A word might be added on a connex question. In the course of the pourparlers allusion has been made several times to the granting to France, as well as to other countries, of the custom-house facilities and simplifications recently adopted by the Federal Government and embodied in the German treaty. France is fully aware of the usefulness [Page 321] of those modifications and has expressed concerning them her sincerest satisfaction.

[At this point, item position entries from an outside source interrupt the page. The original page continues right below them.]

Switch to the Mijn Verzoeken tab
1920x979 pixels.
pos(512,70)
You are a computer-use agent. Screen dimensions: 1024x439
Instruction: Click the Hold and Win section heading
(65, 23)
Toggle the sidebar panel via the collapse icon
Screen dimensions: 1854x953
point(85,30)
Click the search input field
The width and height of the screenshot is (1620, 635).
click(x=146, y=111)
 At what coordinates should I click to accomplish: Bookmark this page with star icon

But if any desire existed to have them taken into account in the present negotiation concerning champagne, it would be appropriate to recall that they are very far from equaling the facilities of the same sort granted by France to the United States, as well as to other countries. Our tariff is a specific and not an ad valorem one. All that the customhouse officials have to do is to see whether the imported article consists, for example, in shoes or in machinery—an easy task. If it is machinery, the official asks so much per 100 kilograms; if it is shoes, so much per pair, and that is all. The importer has not the endless troubles which the other system implies, with its appraisements and reappraisements, lawsuits, fines, and, without speaking of loss of money, those delays which often mean loss of custom. The Limoges porcelain case has offered, not later than last summer, a conspicuous example of, to say the least, the inconveniences of the system to French trade. The formalities still in force, and some new ones recently established, have also prevented French importers from feeling that they meet here with a treatment as favorable as that which we grant to American importers on French soil. We do not, for example, oblige American producers to label their food products in French, while the French producers are bound now to add a label in English, for the American consumer to well know what he purchases. And the law is carried to such a length that an importer of “véritable liqueur bênédictine,” the three words being the same in the two languages, has been ordered to have new labels on his bottles because the accents might puzzle the purchaser. If France imitated such devices and obliged American exporters to label their food products in French, and refused to tolerate any mistake in the accents, trade here would not be long to understand what trouble and what loss of time and money such a system entails: the more so as the Federal administration refuses to assume the responsibility of stating that a label submitted to it in advance for approval is correct and can be used safely; people are left in doubt and must take their chance.

This is said not at all to diminish in any way the importance of the recent reforms granted by the present administration; they are and should be highly appreciated. But they can not be taken into account in the present pourparlers, as France grants more to the American producers and spares them those formalities which do as much to cramp foreign trade as the tariff itself.